2010 Pennsylvania Code
Title 15 - CORPORATIONS AND UNINCORPORATED ASSOCIATIONS
Chapter 85 - Limited Partnerships
8549 - Effect of merger or consolidation.

     § 8549.  Effect of merger or consolidation.
        (a)  Single surviving or new limited partnership.--Upon the
     merger or consolidation becoming effective, the several limited
     partnerships parties to the plan of merger or consolidation
     shall be a single limited partnership which, in the case of a
     merger, shall be the limited partnership designated in the plan
     of merger as the surviving limited partnership and, in the case
     of a consolidation, shall be the new limited partnership
     provided for in the plan of consolidation. The separate
     existence of all limited partnerships parties to the plan of
     merger or consolidation shall cease, except that of the
     surviving limited partnership, in the case of a merger.

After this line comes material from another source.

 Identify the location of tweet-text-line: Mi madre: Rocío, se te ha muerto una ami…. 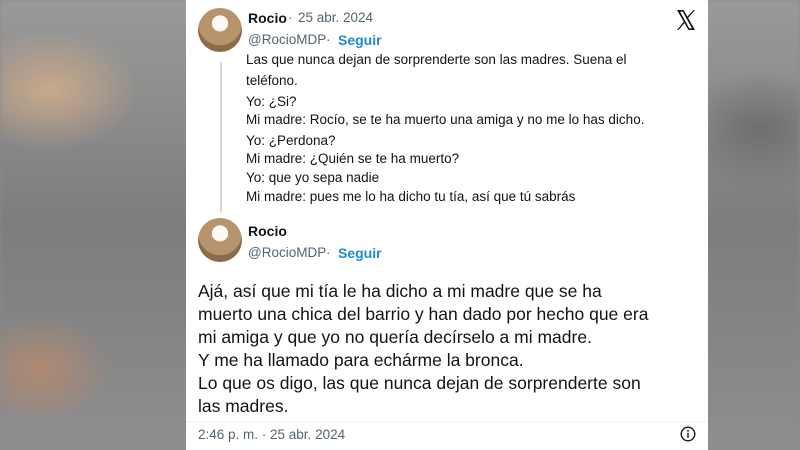
(446, 120).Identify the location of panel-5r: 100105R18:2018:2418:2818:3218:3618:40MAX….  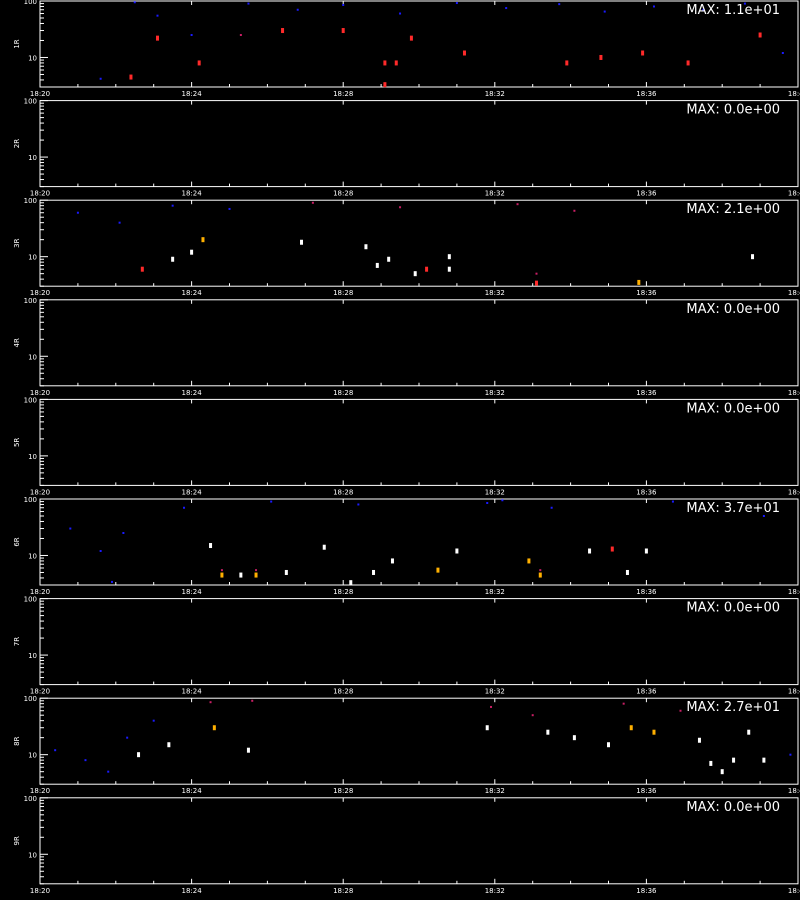
(406, 446). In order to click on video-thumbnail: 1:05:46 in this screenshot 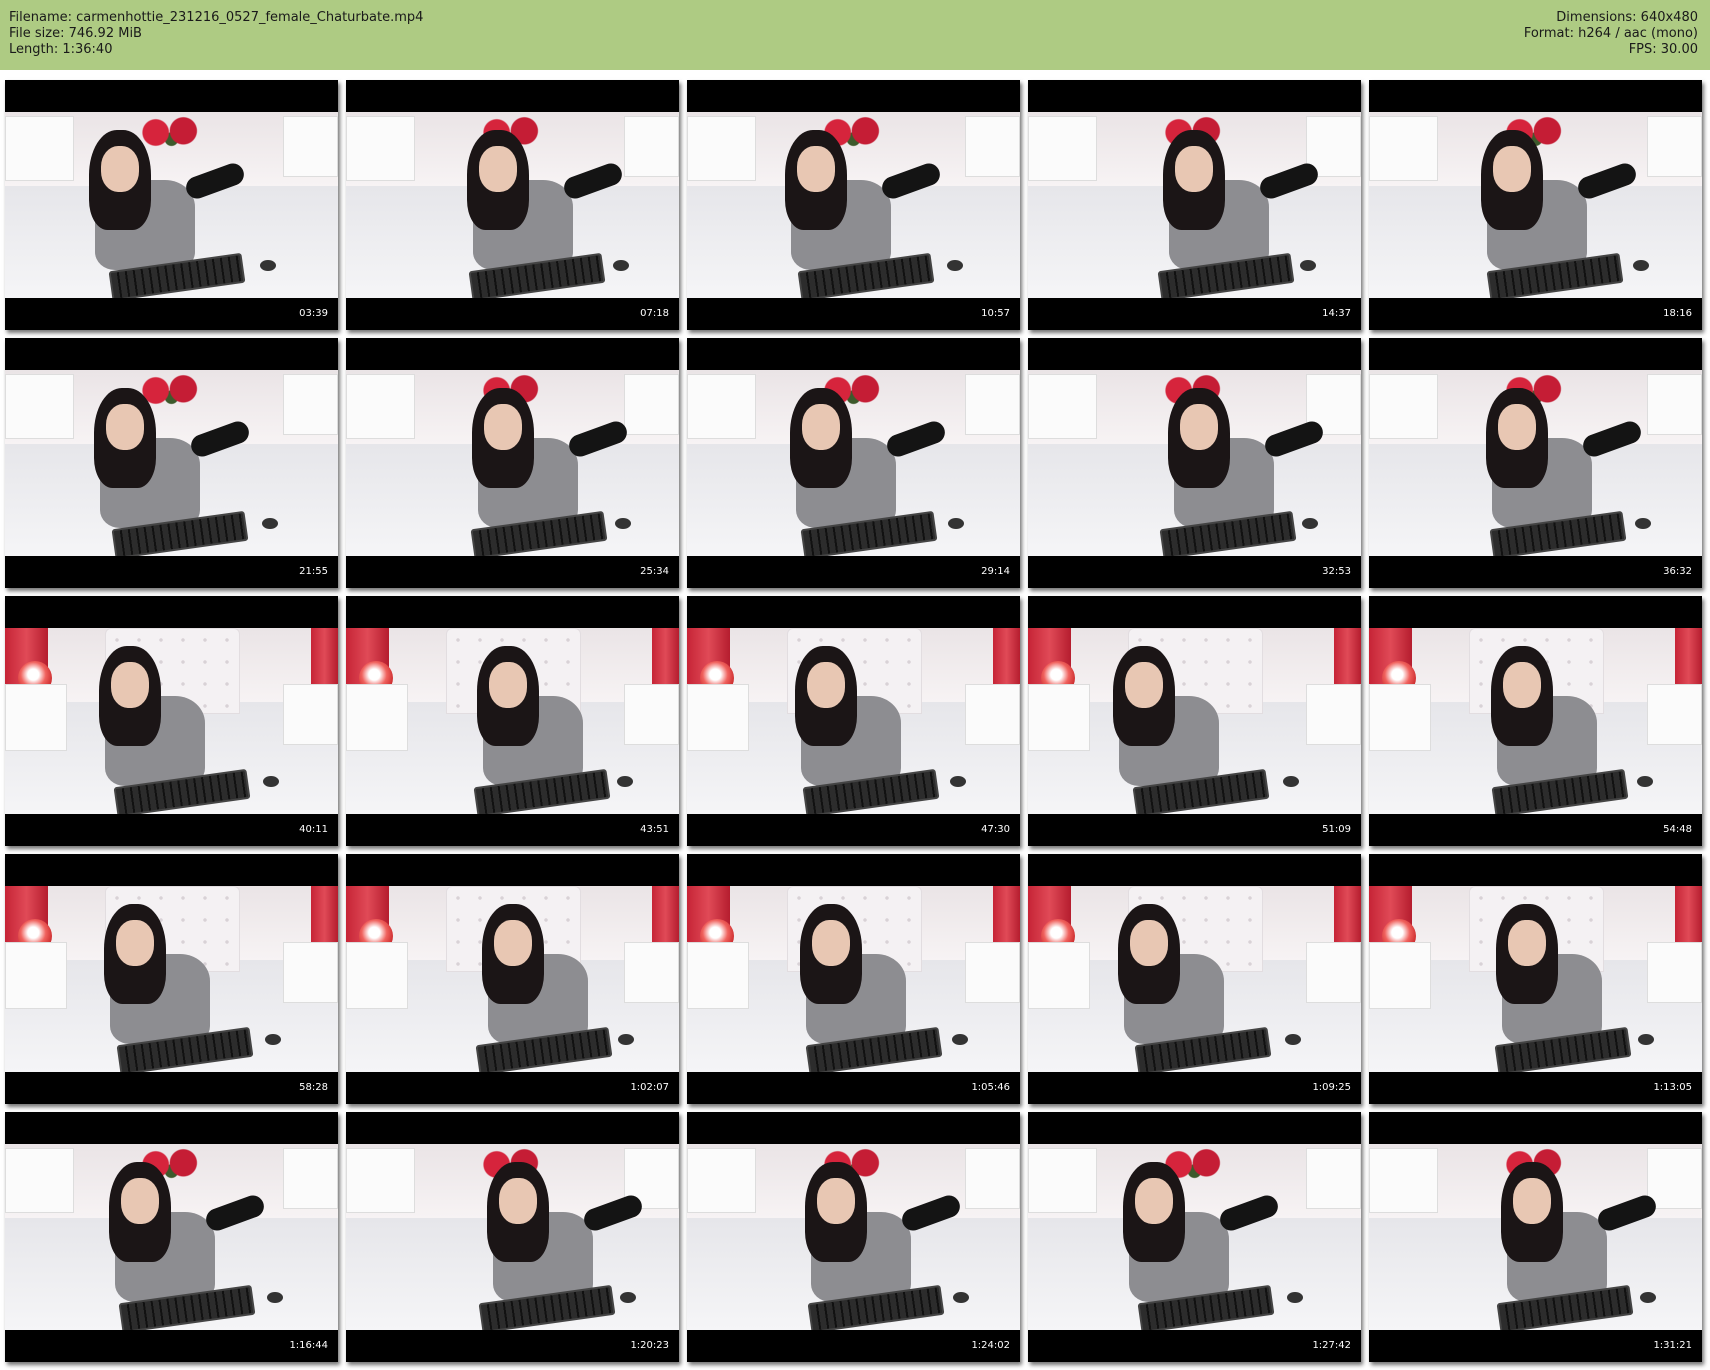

        (b)  Property rights.--All the property, real, personal and
     mixed, of each of the limited partnerships parties to the plan
     of merger or consolidation, and all debts due on whatever
     account to any of them, as well as all other things and causes
     of action belonging to any of them, shall be deemed to be vested
     in and shall belong to the surviving or new limited partnership,
     as the case may be, without further action, and the title to any
     real estate, or any interest therein, vested in any of the
     limited partnerships shall not revert or be in any way impaired
     by reason of the merger or consolidation. The surviving or new
     limited partnership shall thenceforth be responsible for all the
     liabilities of each of the limited partnerships so merged or
     consolidated. Liens upon the property of the merging or
     consolidating limited partnerships shall not be impaired by the
     merger or consolidation, and any claim existing or action or
     proceeding pending by or against any of the limited partnerships
     may be prosecuted to judgment as if the merger or consolidation
     had not taken place or the surviving or new limited partnership
     may be proceeded against or substituted in its place.
        (c)  Taxes.--Any taxes, interest, penalties and public
     accounts of the Commonwealth claimed against any of the merging
     or consolidating limited partnerships that are settled, assessed
     or determined prior to or after the merger or consolidation
     shall be the liability of the surviving or new limited
     partnership and, together with interest thereon, shall be a lien
     against the property, both real and personal, of the surviving
     or new limited partnership.
        (d)  Certificate of limited partnership.--In the case of a
     merger, the certificate of limited partnership of the surviving
     domestic limited partnership, if any, shall be deemed to be
     amended to the extent, if any, that changes in its certificate
     of limited partnership are stated in the plan of merger. In the
     case of a consolidation into a domestic limited partnership, the
     statements that are set forth in the plan of consolidation, or
     certificate of limited partnership set forth therein, shall be
     deemed to be the certificate of limited partnership of the new
     limited partnership.
     (June 22, 2001, P.L.418, No.34, eff. 60 days)

        2001 Amendment.  Act 34 amended subsecs. (b) and (c).